Mr Goodwill: I haven’t a clue. Even when I was in the Whips Office, we did not get to hear about that.

Because of the Fixed-term Parliaments Act 2011, we know with a degree of certainty when Parliament will be dissolved for the next general election. Although we had hoped that the hybrid Bill would secure Royal Assent before the next general election, I am clear that in all likelihood it will not do so.

Chris Bryant: The Select Committee that was appointed to consider the Crossrail Bill had 10 members, so why has the Committee under discussion got only six and, therefore, a different quorum of three?

Mr Goodwill: To be absolutely honest with the hon. Gentleman, many people who volunteered to consider the Crossrail Bill did not realise what a commitment it would be. We have found six Members—some of whom have been volunteered—who are prepared to put in the time and commitment to do this, and I think we will be well served by them. We are very grateful to them for putting their names forward. It would be a big ask to find a large Committee to do this work, given the large amount of time those Members will have to take out of the other parliamentary duties they carry out on their constituents’ behalf. We are very grateful that they are volunteers rather than pressed men.
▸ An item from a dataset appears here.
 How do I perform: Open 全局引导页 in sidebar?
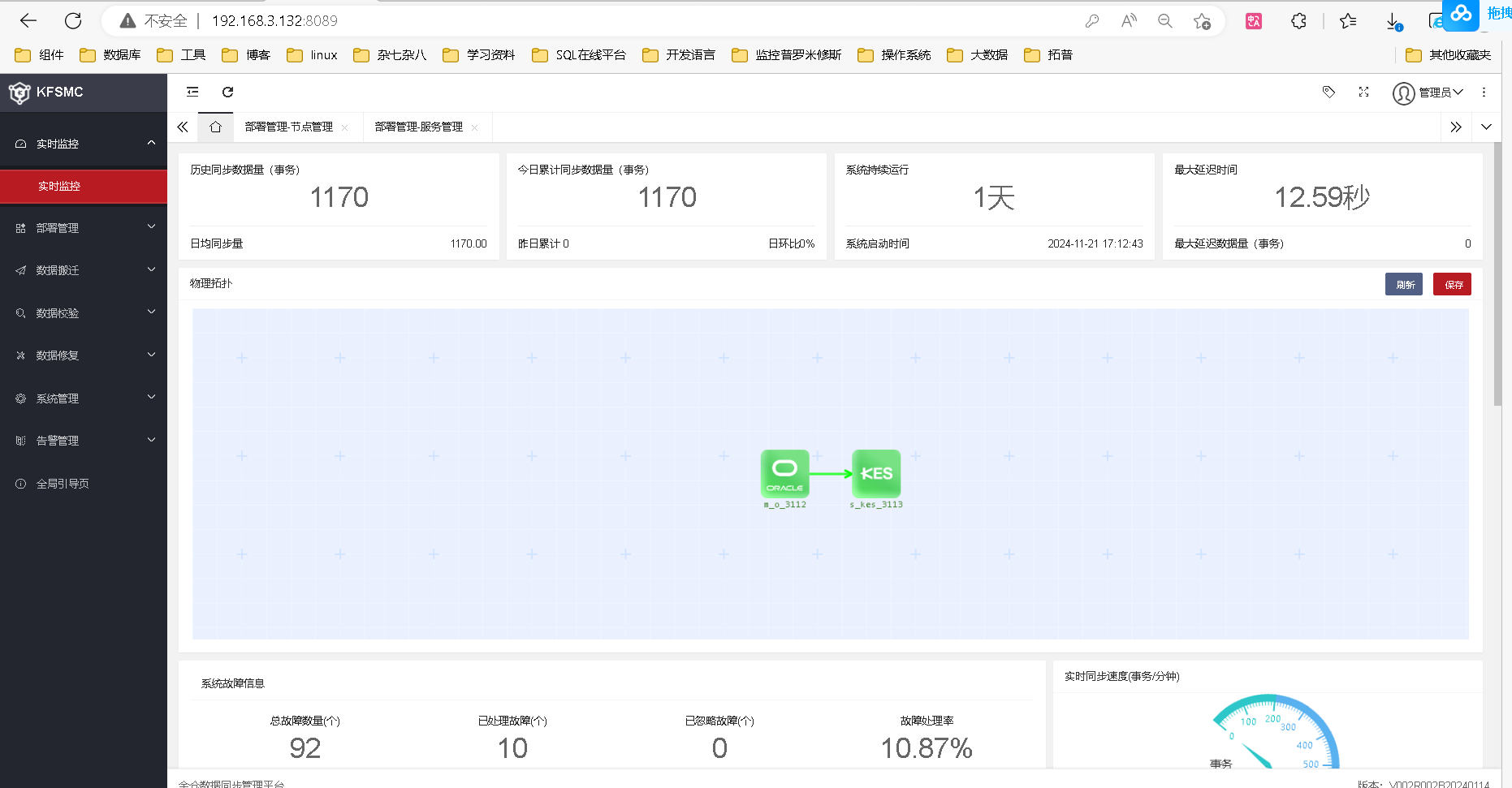63,484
Mr William Cash (Stone) (Con): As I understand it, this is a general debate about all the issues, as encapsulated in the motions and the various amendments. Next week will be my 30th year in Parliament and, having spent a lot of my previous life dealing with hybrid and other Bills, I entirely concur with my hon. Friend on the burdens involved in the privilege of being given the opportunity to take such an active part in the Select Committee stage. Does he accept that there is recognition in one of the Bill’s schedules for property bonds, and does he agree that the Select Committee should take that issue into account when it decides what kind of compensation should be paid?

Mr Goodwill: It would be inappropriate for me to comment on the compensation package at this stage, given that consultation is still taking place, but we recently announced a package that I believe to be generous, particularly in rural areas. It also has to be fair to the taxpayer, who will ultimately pick up the bill, and the compensation is in marked contrast to that which other people around the country might receive if a bypass, new railway spur or goods marshalling yard were to be built in their area.